Pick out every line in the data below that holds "agent".

Data extract Start Marker

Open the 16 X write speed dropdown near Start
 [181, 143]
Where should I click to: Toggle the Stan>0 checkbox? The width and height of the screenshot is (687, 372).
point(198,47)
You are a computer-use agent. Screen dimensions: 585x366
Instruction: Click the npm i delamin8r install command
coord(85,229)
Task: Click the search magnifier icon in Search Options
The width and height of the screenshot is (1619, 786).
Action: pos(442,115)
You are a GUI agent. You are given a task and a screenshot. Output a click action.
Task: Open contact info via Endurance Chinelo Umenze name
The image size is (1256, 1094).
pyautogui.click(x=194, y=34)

Data extract End Marker
Data extract Start Marker

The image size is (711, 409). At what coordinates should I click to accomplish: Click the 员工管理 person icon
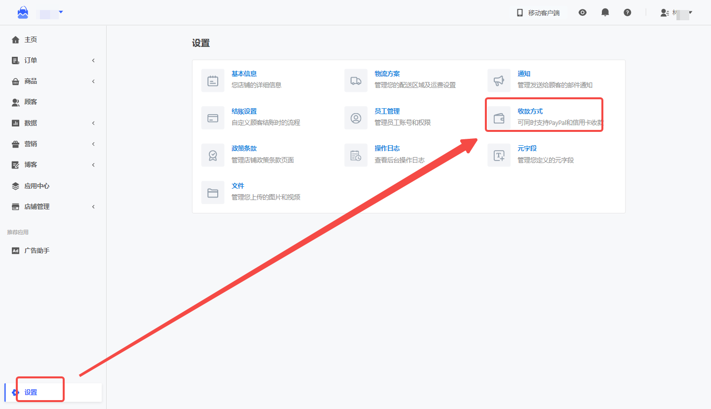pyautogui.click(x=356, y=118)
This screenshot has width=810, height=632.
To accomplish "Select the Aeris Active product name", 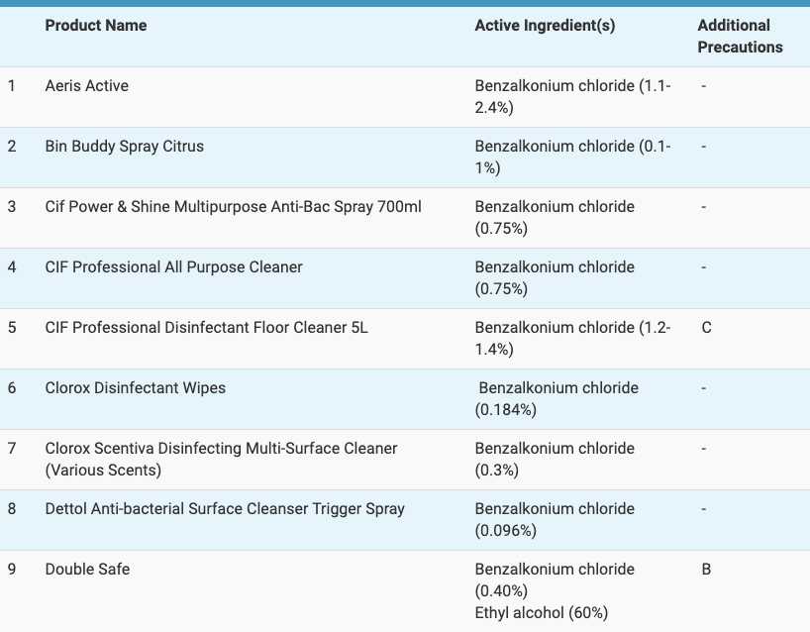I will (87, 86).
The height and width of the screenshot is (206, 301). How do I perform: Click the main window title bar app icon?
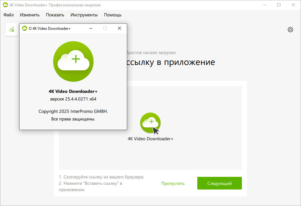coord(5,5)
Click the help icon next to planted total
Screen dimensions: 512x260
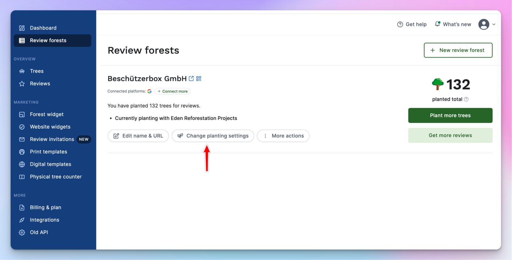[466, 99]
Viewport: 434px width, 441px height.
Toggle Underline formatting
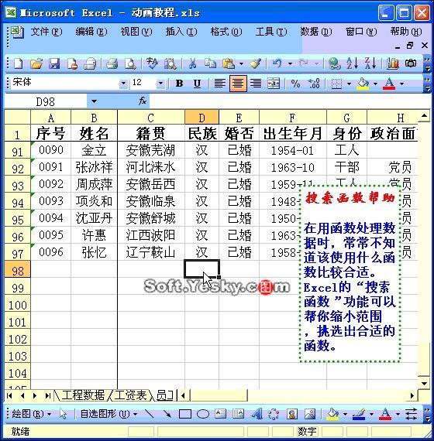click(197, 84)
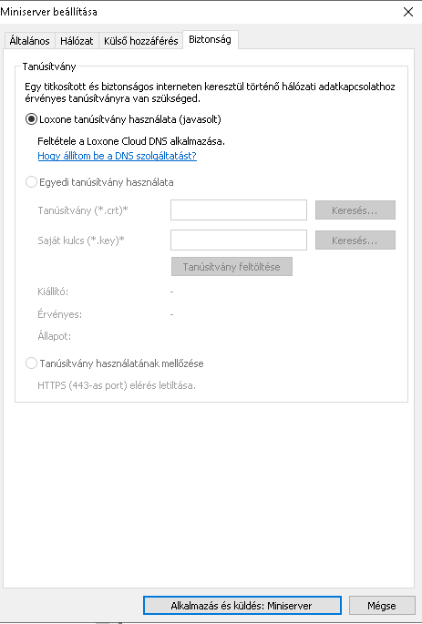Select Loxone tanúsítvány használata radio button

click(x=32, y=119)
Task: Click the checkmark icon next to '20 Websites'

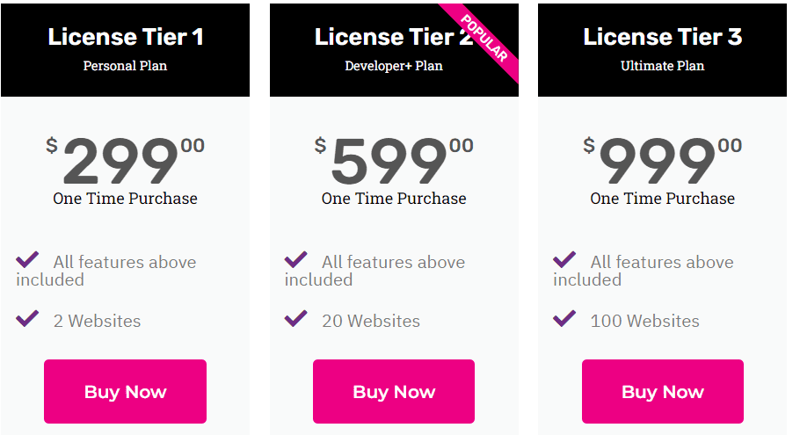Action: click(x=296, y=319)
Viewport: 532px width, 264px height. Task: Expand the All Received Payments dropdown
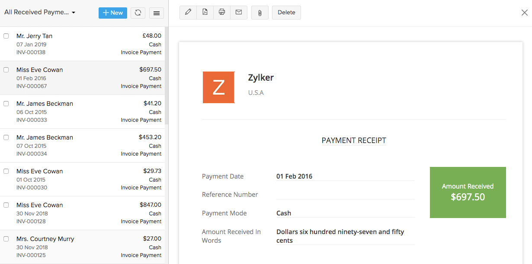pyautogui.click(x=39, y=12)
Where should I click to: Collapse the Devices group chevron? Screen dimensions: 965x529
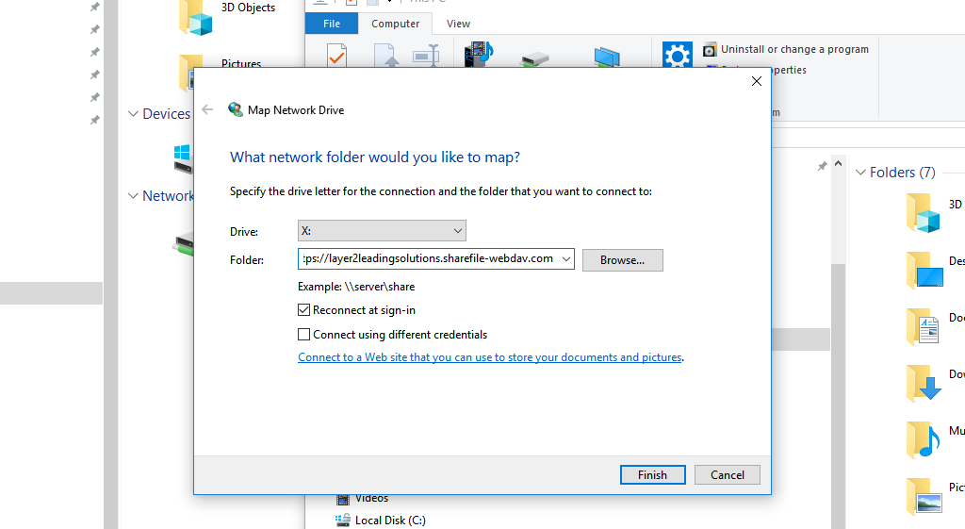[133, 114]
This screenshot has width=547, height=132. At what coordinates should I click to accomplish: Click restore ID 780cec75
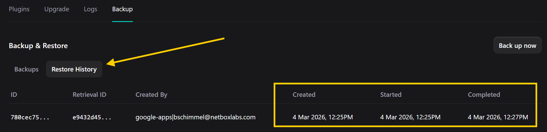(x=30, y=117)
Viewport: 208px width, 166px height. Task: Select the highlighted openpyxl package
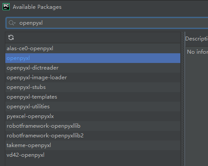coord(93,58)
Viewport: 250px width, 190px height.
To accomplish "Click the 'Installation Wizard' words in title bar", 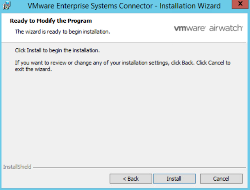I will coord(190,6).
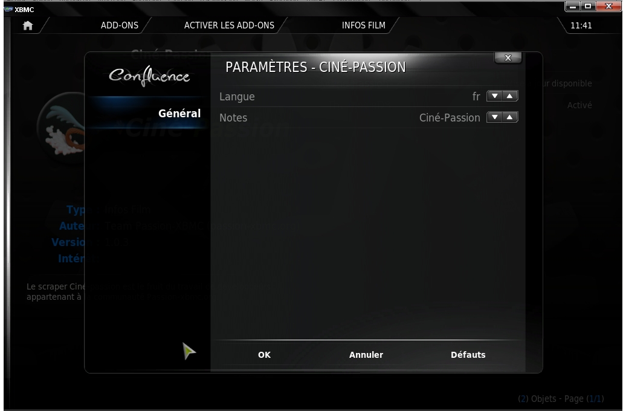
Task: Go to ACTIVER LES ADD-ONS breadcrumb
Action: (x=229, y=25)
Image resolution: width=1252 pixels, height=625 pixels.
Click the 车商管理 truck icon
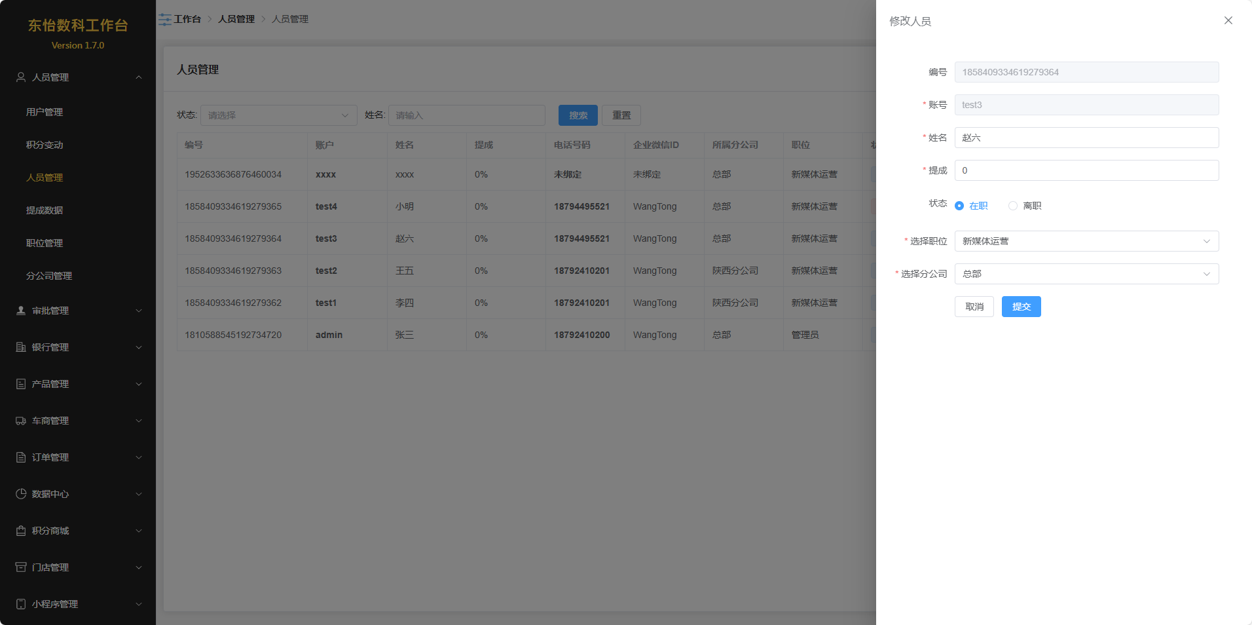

Data extract End Marker

> Task answer:
You are a computer-use agent. Screen dimensions: 585x366
You are a GUI agent. You are given a task and a screenshot. Output a click action.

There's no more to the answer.